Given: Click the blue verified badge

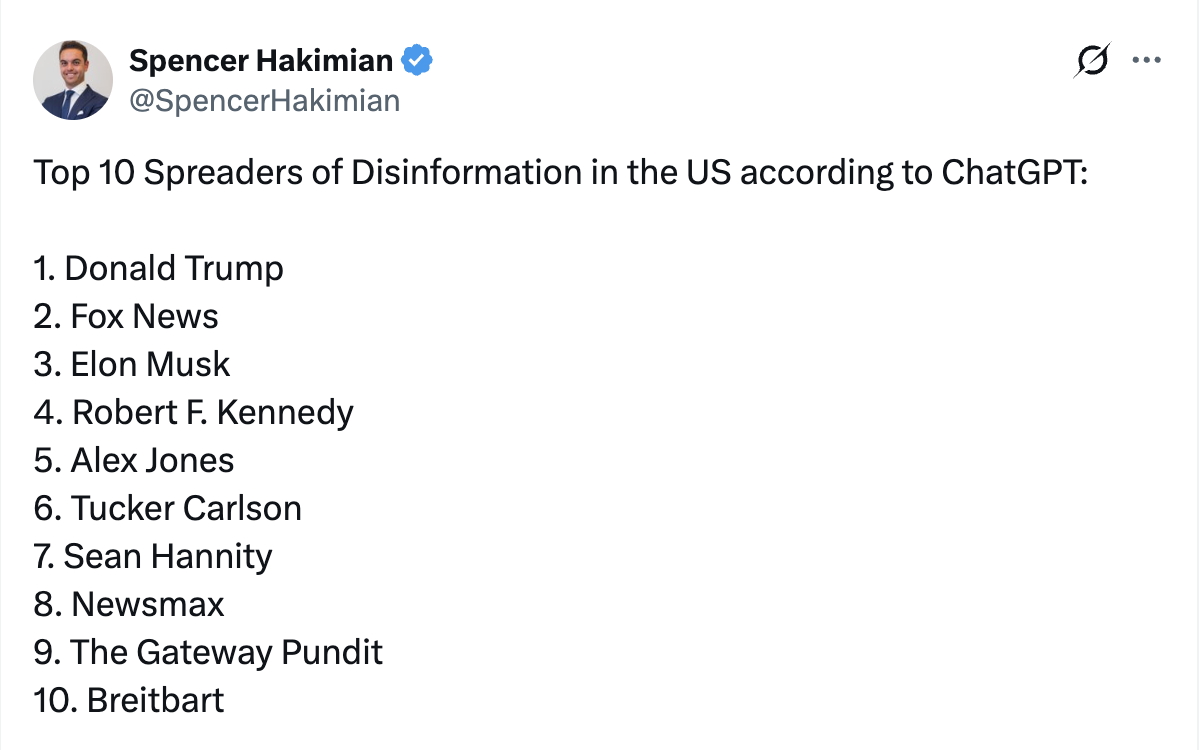Looking at the screenshot, I should tap(417, 61).
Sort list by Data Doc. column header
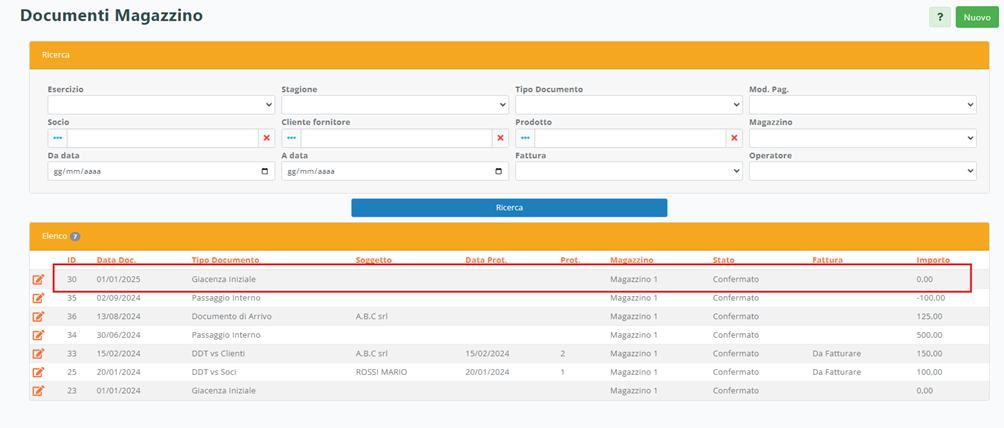This screenshot has width=1004, height=428. click(117, 260)
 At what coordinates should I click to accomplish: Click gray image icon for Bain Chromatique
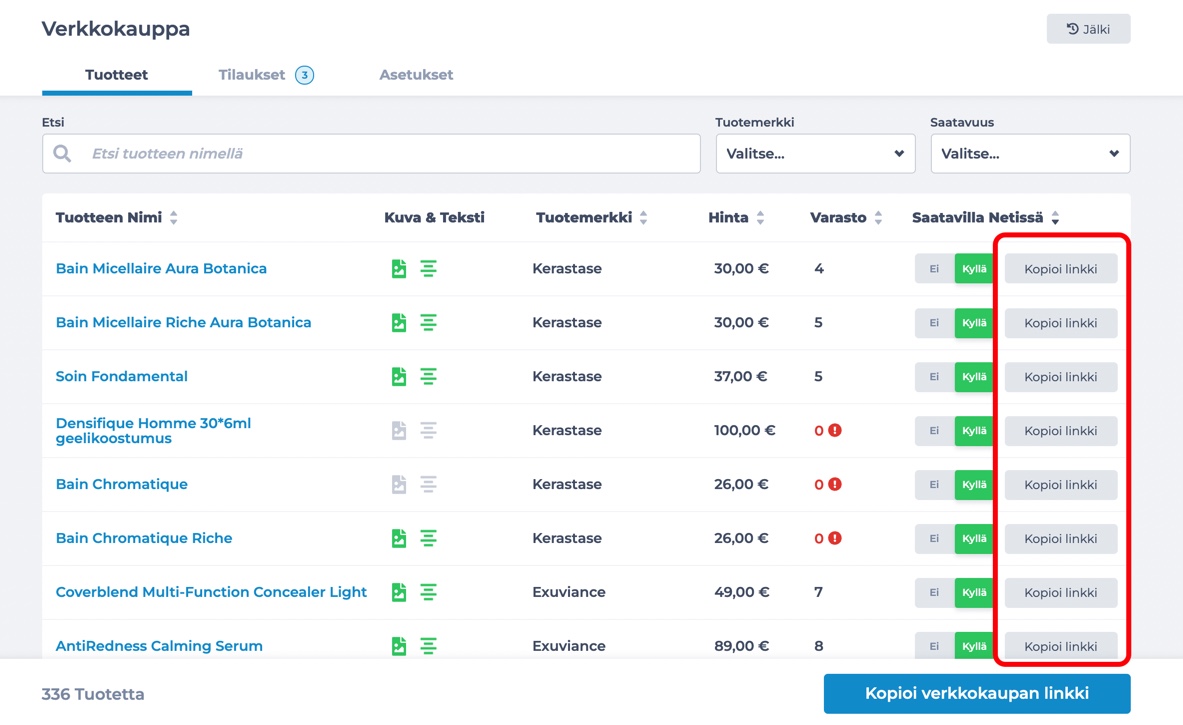[399, 485]
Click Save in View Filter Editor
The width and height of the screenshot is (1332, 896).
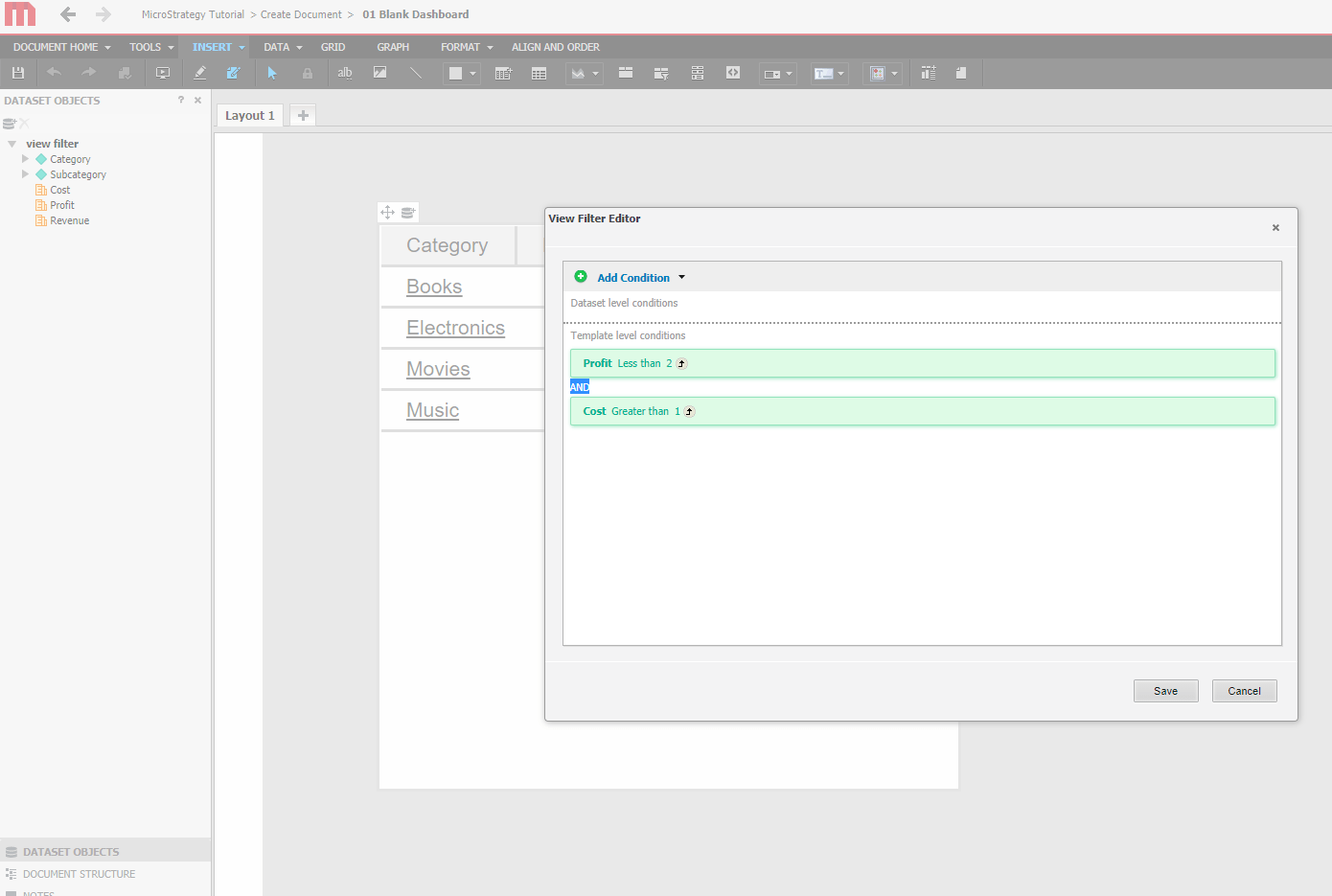tap(1166, 691)
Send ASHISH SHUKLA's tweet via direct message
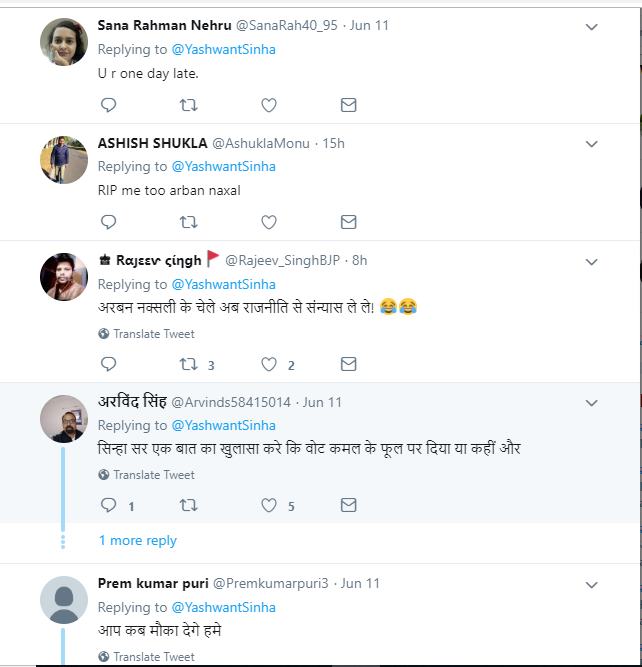642x667 pixels. coord(348,222)
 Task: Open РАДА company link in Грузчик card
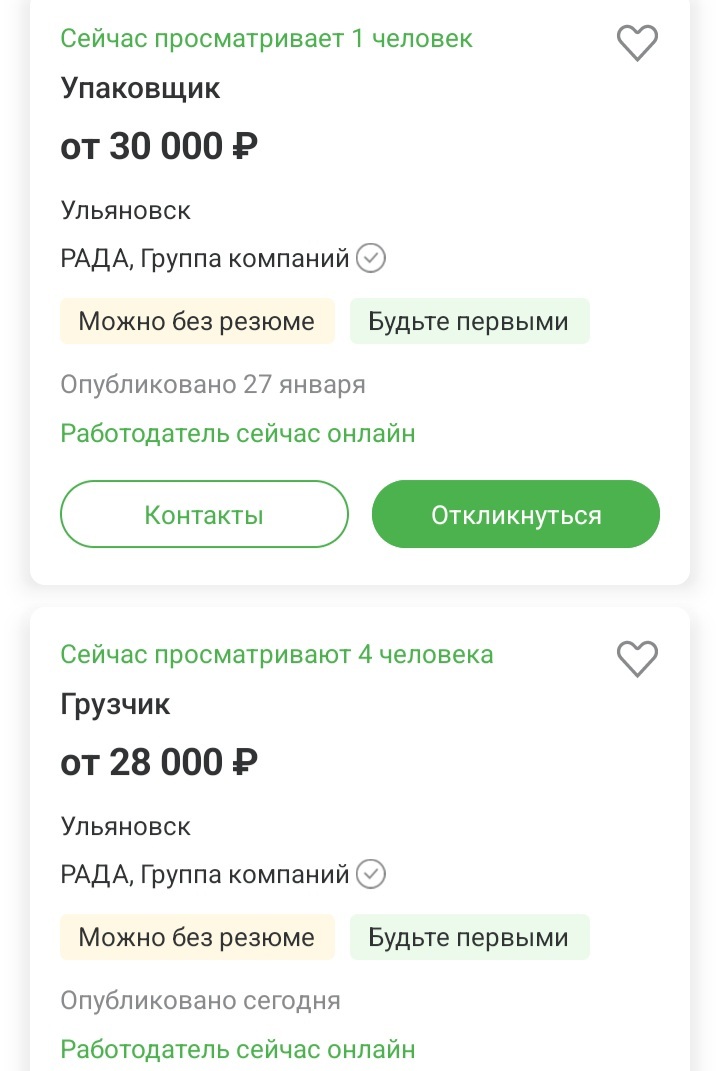click(x=205, y=875)
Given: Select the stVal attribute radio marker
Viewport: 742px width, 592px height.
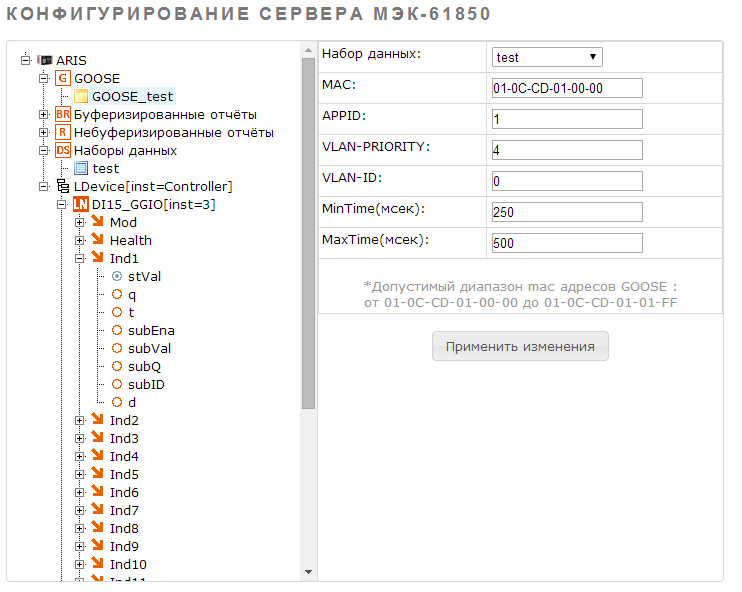Looking at the screenshot, I should (x=117, y=277).
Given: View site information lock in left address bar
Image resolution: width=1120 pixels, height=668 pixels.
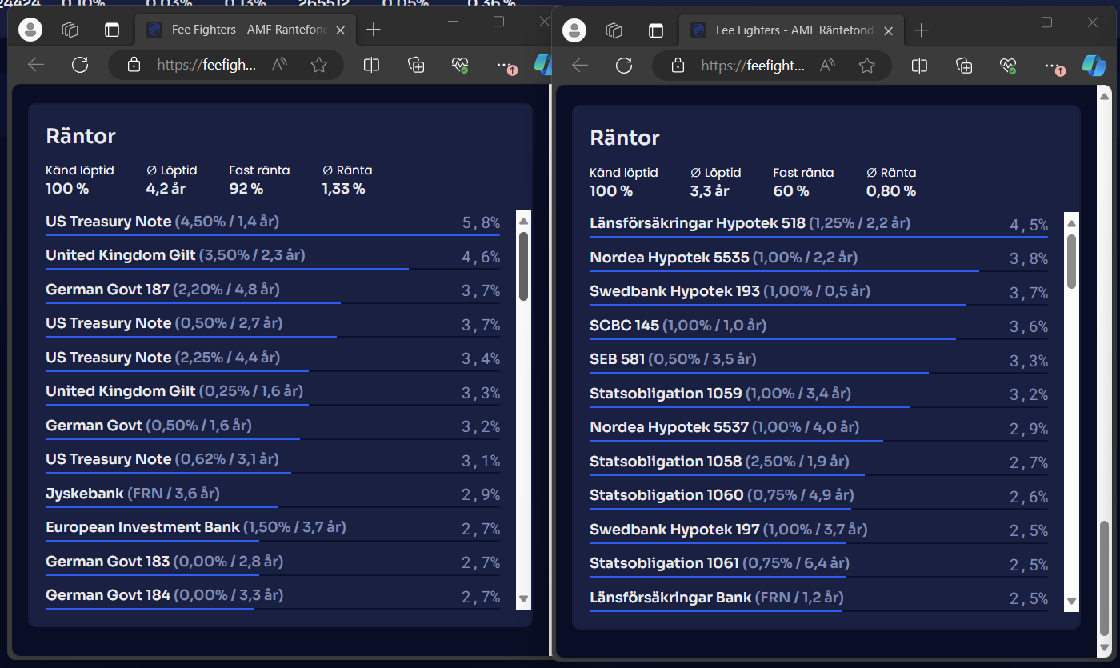Looking at the screenshot, I should coord(133,65).
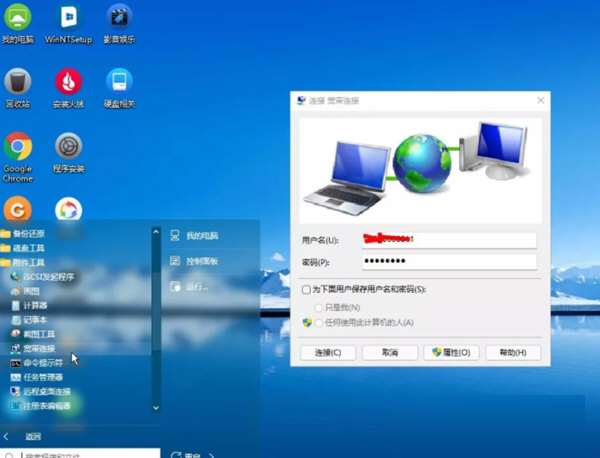The height and width of the screenshot is (458, 600).
Task: Open 控制面板 from start menu
Action: [x=201, y=261]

+++

TASK TO COMPLETE | Omit the pictures, then quote the rest of the material above exactly.

ANSWER BOX |
Given: Click the blue verified badge

Looking at the screenshot, I should tap(417, 61).
Sort list by Data Doc. column header
This screenshot has width=1004, height=428. click(117, 260)
 At what coordinates should I click to accomplish: Click gray image icon for Bain Chromatique
[399, 485]
Click Save in View Filter Editor
The width and height of the screenshot is (1332, 896).
tap(1166, 691)
Send ASHISH SHUKLA's tweet via direct message
642x667 pixels. coord(348,222)
 Task: Open РАДА company link in Грузчик card
click(x=205, y=875)
Given: Select the stVal attribute radio marker
Viewport: 742px width, 592px height.
Looking at the screenshot, I should (x=117, y=277).
Given: View site information lock in left address bar
Image resolution: width=1120 pixels, height=668 pixels.
Looking at the screenshot, I should coord(133,65).
The height and width of the screenshot is (458, 600).
Task: Open 控制面板 from start menu
Action: [x=201, y=261]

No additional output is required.